American-Made Disinformation Strains Social Media’s Safeguards

Facebook Inc.’s announcement Thursday that it had shut down a network of phony accounts attempting to influence the November elections reinforced fears that people are working to use social media to undermine U.S. democracy. But unlike 2016, when most attention focused on campaigns associated with the Russian government, this year’s wave of disinformation is coming largely from President Donald Trump and his American supporters, a growing body of research shows, raising new challenges for social media companies. 

Facebook tied the campaign it exposed Thursday to Rally Forge, a U.S. marketing firm hired by Turning Point USA, a conservative youth organization that has already been linked to other attempts to manipulate online political debate, and an advocacy organization called the Inclusive Conservation Group. The social network removed 200 Facebook accounts, 55 pages, and 76 Instagram accounts. It also banned Rally Forge. 

The fake accounts, created to look like real Facebook users, posted commentary parroting Trump administration talking points on the pages of news organizations. One of the campaign’s inauthentic commenters posted in September, “Mail-in ballots are such a horrible idea. A dangerous amount of ballots will be lost or won’t arrive in time. The smartest thing to do is to vote in person.” The group also spent about $973,000 on Facebook ads.

“Deceptive campaigns like these raise a particularly complex challenge by blurring the line between healthy public debate and manipulation,” Facebook said in a statement. “We know these threats extend beyond our platform and no single organization can tackle them alone.” 

Many of messages from the phony users expressed arguments that Trump himself has been making through his Twitter Inc. account, in public comments and in advertisements on various platforms.
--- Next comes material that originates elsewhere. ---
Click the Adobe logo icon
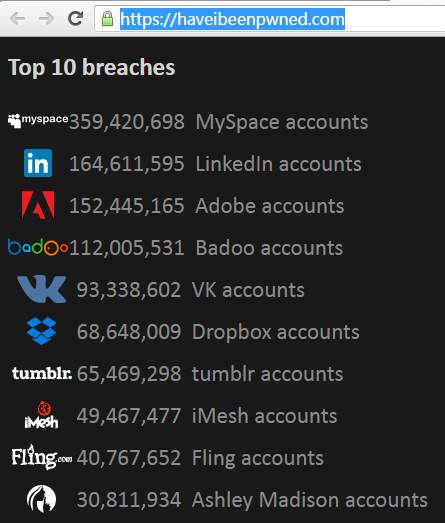445x523 pixels. pos(38,205)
During last week’s presidential debate, Trump called mail-in ballots a “disaster,” despite a long history of voting by mail that has never been credibly tied to heightened risk of fraud. Both Trump and Vice President Mike Pence have refused to commit to the peaceful transfer of power if they lose the election. 
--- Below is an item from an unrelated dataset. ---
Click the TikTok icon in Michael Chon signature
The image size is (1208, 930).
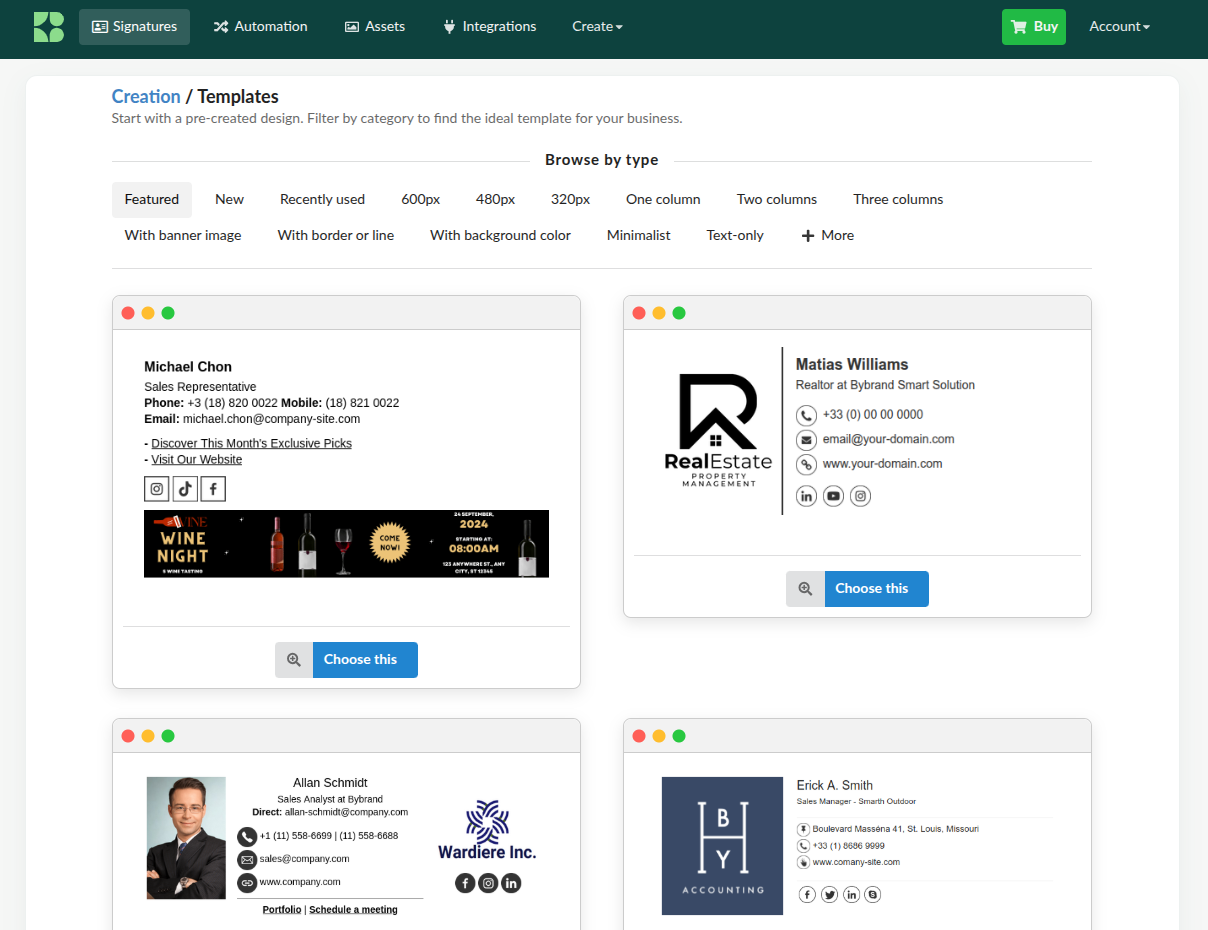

A study published last week by Harvard’s Berkman Klein Center showed how the president promoted disinformation largely by manipulating the mass media into repeating his claims. “There's no question that the leading force of this disinformation campaign has been President Trump himself,” said Yochai Benkler, the study’s main author, a stance that has been echoed by numerous other experts in the field.  

Benkler thinks the fixation on social media has overstated its relative importance compared to traditional news media in spreading disinformation. “We always focus on Twitter because that's the new shiny object in the media ecosystem, but when we actually looked at the last six months, Trump uses press briefings and news releases every bit as much as he uses Twitter,” he said.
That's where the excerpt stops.